The White House Coronavirus Task Force moved to center stage. Vice President Mike Pence took control of clearing CDC communications about the virus. CDC news conferences stopped completely after March 9. Messonnier exited the public stage.
CDC Director Dr. Robert Redfield continued to keep the low profile he's had since getting the job. Two other task force members—Dr. Deborah Birx, the task force coordinator, and Dr. Anthony Fauci of the National Institutes of Health—became the task force's chief scientific communicators.
Health experts have praised Fauci, but they say CDC's voice is sorely missed.
"At the White House briefings, they (CDC) should be talking about antibody tests and if they work. How long do people have the virus if they're infected? What are the data for that? The issue ought to be front and center. These are the questions CDC can answer," said Dr. James Curran, a former CDC star scientist who is now dean of Emory University's public health school.
The government has continued to look to CDC officials for information and guidance, but there have been repeated instances when what the agency's experts send to Washington is rejected.
In early March, administration officials overruled CDC doctors who wanted to recommend that elderly and physically fragile Americans be advised not to fly on commercial airlines because of the new coronavirus, the AP reported.
Last month, USA Today reported that the White House task force had forced the CDC had to change orders it had posted keeping cruise ships docked until August. The post was altered to say the ships could sail again in July, the newspaper reported.
And last week, officials nixed CDC draft guidance that was researched and written to help faith leaders, business owners, educators and state and local officials as they begin to reopen.
The 17 pages of guidelines were never approved by Redfield to present to the White House task force, said an administration official who spoke on condition of anonymity to discuss internal deliberations. They were only discussed at the task force level once the drafts leaked publicly, and no decisions about them were ever made.
Still, the CDC guidelines were the subject of intense debate at the upper echelons of the White House. Some officials saw them as essential to helping businesses and other organizations safely reopen.
Others, including chief of staff Mark Meadows, did not believe it appropriate for the federal government to set guidelines for specific sectors whose circumstances could vary widely depending on the level of outbreak in their areas, according to a person familiar with the discussion. What was necessary for a coffee shop in New York and one in Oklahoma was wildly different, in their view.
They worried about potential negative economic impact from the guidelines, and some aides expressed doubts about whether the government should be prescribing practices to religious communities.
The decision not to issue detailed sector guidance is also in keeping with the White House's strategic decision to leave the specific details of reopening to states.
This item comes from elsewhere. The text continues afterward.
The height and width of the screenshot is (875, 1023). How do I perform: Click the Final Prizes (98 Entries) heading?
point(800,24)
While Trump had at one point claimed absolute authority to detail how and when states open, he's adopted a largely hands-off approach as more and more states begin to lift lockdowns.
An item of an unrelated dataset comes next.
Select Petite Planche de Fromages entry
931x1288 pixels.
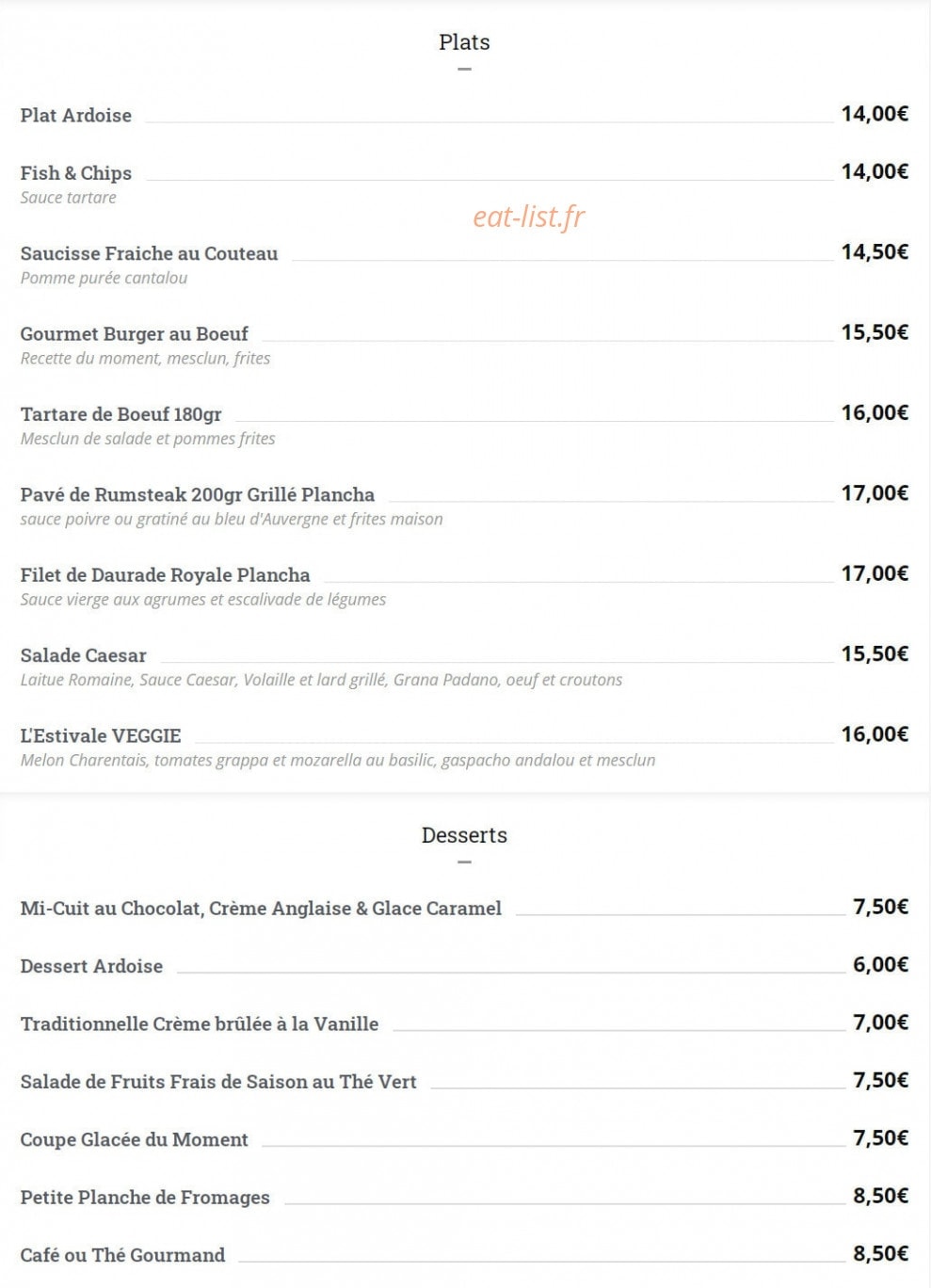[145, 1198]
Trump suggests his decision is in keeping with the principles of federalism, but White House aides acknowledge that it also lessens the political peril for the president — who has come under pressure from conservative allies, particularly in states that haven't experienced wide outbreaks, to swiftly reopen the country.
The CDC did not respond to a Thursday request for an interview with Redfield.
In a recent interview with the AP, the agency's No. 2 administrator, Dr. Anne Schuchat, was asked to address reports that CDC recommendations were being ignored in Washington.
She paused, and then replied slowly.
"The CDC is providing our best evidence-based information to policy makers and providing that on a daily basis to protect the American people," she said, without further comment.